Он очень тяжело перенес приговор, видимо до суда в душе надеясь на чудо.

Через день мы простились окончательно.

- В Буреполом или в Сухобезводный, - мрачно предположил Николай Иванович.

"Названия-то какие страшные", - подумалось мне. Тогда я еще не знал, что по всей нашей стране рассыпана масса лагерей куда страшнее.

Вскоре тюрьму на Воробьевке покинул и я. Но перед этим пришлось выдержать еще одно испытание.

- К генералу пойдешь, - сказал Евдокимов, усмехнувшись, будто говоря: "Видишь, какой чести удостоился".

А мне уже все равно - к генералу, так к генералу. Видно было, что мой следователь волнуется больше меня.

И вот после кратковременного ожидания в приемной я в сопровождении Евдокимова вхожу в кабинет комиссара госбезопасности по Горьковской области. Кабинет огромный, светлый. Полированные панели, ковры, бронзовые часы под стеклянным колпаком. Где-то в глубине за огромным, под цвет стен, столом со множеством телефонных аппаратов я едва разглядел сначала поблескивающие золотом погоны, потом тоже поблескивающую лысину генерала.

Евдокимов смиренно, сложив ручки на коленях, присел на стул в простенке, видимо трепеща, как школьник перед экзаменом. Для меня одиноко стоял стул чуть ли не посередине кабинета, метрах в четырех от высокого начальника. Я чувствовал себя совершенно спокойно, с любопытством разглядывал не виданное мною доселе убранство помещения и сидящего передо мной за столом пожилого генерала-еврея с суровым, нахмуренным лицом.

Начался допрос. К сожалению, я не запомнил ни одного заданного мне генералом вопроса. Помню только, что вопросы ставились так каверзно, что любой мой ответ мог быть истолкован не в мою пользу. Я сначала пытался выкручиваться, вызвав тем самым недовольство "его превосходительства", но вскоре, догадавшись, что для меня лучше вообще ничего не отвечать, я замолчал. Генерал задает вопрос, а я молчу, глядя на него. Наконец он уставился на меня устрашающим взглядом, думая, видимо, сломить меня психологически. Меня же вдруг охватило какое-то упрямство, и я стал не мигая смотреть в глаза генералу. Пауза затягивалась. Мы молчали и упорно смотрели друг на друга.

"Пусть лопнут мои глаза, - внушал я себе, - но не моргну".

И я удержался. Глазам уже стало больно, когда генерал вдруг не выдержал, стукнул кулаком по столу:

- Уведите его!

Я торжествовал победу.

Глава 3
Первый этап

Неизвестность гнетет человека, потому что порождает в нем страх, как темнота у ребенка. Это не слабость, не порок, это нормальная реакция самосохранения.
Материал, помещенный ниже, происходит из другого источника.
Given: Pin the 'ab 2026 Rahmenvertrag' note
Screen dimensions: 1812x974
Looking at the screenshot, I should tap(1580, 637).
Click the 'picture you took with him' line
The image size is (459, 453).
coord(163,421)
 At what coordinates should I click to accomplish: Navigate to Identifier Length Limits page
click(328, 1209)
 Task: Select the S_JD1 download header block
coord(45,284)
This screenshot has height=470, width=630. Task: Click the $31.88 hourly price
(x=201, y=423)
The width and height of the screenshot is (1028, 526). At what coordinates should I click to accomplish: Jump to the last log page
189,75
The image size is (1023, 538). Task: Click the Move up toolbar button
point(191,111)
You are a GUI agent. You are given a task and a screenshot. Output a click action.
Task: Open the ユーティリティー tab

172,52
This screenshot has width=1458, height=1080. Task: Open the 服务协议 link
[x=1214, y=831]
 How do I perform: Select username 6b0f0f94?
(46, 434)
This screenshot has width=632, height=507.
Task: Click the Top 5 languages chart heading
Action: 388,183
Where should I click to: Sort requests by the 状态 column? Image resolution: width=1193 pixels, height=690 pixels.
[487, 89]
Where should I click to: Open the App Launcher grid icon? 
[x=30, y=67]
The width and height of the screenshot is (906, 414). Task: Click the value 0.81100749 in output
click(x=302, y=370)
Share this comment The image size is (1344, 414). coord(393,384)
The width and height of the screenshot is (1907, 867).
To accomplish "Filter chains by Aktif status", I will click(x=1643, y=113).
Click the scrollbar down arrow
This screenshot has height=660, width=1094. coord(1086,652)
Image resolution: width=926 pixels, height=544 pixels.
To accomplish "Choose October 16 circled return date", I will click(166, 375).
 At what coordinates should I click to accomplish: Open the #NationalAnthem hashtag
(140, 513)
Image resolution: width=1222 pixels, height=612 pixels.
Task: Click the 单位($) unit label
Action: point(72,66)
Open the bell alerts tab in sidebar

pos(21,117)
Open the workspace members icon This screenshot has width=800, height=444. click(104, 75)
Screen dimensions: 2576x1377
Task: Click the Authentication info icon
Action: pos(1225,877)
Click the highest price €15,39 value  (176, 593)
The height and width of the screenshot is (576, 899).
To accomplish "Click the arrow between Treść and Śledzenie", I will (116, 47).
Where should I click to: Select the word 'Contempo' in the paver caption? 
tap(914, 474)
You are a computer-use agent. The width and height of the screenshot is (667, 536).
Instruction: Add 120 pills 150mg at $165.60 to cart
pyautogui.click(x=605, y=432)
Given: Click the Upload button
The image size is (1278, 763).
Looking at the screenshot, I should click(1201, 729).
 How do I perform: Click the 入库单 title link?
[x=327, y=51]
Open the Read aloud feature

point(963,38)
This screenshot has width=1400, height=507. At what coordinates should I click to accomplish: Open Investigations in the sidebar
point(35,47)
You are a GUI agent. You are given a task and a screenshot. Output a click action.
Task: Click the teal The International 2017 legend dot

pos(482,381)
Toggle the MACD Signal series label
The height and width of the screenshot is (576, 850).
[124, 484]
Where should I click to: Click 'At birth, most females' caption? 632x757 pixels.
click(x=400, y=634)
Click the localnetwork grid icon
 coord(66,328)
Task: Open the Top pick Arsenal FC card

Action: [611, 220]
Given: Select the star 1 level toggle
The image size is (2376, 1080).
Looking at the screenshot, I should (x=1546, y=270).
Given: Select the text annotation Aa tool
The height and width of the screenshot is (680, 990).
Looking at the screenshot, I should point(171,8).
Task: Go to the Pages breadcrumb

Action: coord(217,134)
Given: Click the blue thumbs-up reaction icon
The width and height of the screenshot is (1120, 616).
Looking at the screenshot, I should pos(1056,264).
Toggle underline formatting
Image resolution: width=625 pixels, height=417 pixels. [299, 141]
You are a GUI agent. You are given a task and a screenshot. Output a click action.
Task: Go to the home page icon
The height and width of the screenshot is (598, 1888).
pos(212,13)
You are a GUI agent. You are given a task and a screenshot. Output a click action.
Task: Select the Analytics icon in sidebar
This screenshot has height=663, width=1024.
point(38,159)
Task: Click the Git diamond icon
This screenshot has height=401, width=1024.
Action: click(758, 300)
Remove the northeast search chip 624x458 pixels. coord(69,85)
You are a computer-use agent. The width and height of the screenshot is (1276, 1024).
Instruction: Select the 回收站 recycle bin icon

К тому же человек привыкает к своему положению, каким бы тяжелым оно ни было. Даже тюремная камера со временем вызывает в заключенном ощущение стабильности и покоя. Поэтому этап, как смена установившегося порядка на нечто неизвестное, всегда вселяет тревогу, граничащую с ужасом.

Я шел по городу Горькому, испытывая одновременно несовместимые чувства. После полутора месяцев ежедневных двадцатиминутных прогулок в глухом тюремном дворике я вдруг иду по улицам, с восторгом смотрю на дома, сугробы, трамваи, на свободных людей. В то же время меня отделяет от всего этого невидимая стена, как будто я взираю на расстилающийся передо мной город со стороны, из какого-то другого мира. Я вижу все перед собой, и в то же время меня здесь нет, я не могу участвовать в этой жизни, как душа умершего.

Позади следует солдат с перекинутой через плечо винтовкой, и поэтому я иду не сам - меня ведут. Нет, это не с мамой за руку, не школьными парами и даже не строем под команду "ать-два, левой!".

Блеклое небо теряет снежинки. Они снуют, отыскивая землю, кружатся в веселом хороводе перед своей кончиной при встрече с ней. Все движется навстречу своей гибели. Когда с горы мы спустились к мосту через Оку, снег повалил вовсю. Он занавесом стремительно опускался за перила моста, скрывая и Стрелку, и Канавино. Все вокруг побелело, освежилось, и только рельсы трамвайных путей упрямо прорезались на снегу, поблескивая, как лезвия ножей. Пешеходов и на улицах встречалось мало, на мосту же их не было вовсе, и это избавило меня от гнетущего сознания, что на меня смотрят, как на пойманного вора. Мало-помалу я стал успокаиваться, да к тому же мелькнула отрадная догадка: не в Москву ли меня хотят отправить? До этого я не видел нашу столицу, и перспектива побывать в ней даже на положении арестанта как-то воодушевляла.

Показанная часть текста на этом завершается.